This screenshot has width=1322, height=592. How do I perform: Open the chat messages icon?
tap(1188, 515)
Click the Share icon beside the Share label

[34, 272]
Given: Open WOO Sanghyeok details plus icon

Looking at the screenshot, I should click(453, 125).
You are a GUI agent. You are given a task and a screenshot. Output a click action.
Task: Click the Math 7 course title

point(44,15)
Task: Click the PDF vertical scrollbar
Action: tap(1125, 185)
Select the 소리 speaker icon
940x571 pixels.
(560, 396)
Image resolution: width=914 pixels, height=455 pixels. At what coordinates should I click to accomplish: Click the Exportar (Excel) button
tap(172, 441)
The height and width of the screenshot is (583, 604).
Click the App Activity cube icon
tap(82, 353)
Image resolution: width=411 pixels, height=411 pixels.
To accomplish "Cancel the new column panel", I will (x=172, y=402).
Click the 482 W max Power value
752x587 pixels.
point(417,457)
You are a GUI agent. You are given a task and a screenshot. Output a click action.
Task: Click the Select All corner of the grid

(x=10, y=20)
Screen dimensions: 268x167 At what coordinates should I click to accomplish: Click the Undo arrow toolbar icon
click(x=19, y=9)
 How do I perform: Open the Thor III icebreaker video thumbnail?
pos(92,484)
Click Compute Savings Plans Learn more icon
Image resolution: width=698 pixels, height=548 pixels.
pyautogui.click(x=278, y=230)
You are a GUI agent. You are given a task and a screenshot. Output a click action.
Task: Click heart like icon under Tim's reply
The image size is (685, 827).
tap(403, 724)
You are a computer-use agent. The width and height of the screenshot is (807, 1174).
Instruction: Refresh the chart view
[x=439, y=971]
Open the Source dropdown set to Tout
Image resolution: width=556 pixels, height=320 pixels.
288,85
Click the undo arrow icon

» **TASK DETAILS**:
Copy out the line containing "You are a computer-use", then every line after it through the end of the listing, exactly and with nothing else.

» **RESPONSE BOX**:
You are a computer-use agent. The width and height of the screenshot is (807, 1174).
Instruction: Refresh the chart view
[x=439, y=971]
Open the Source dropdown set to Tout
Image resolution: width=556 pixels, height=320 pixels.
288,85
Click the undo arrow icon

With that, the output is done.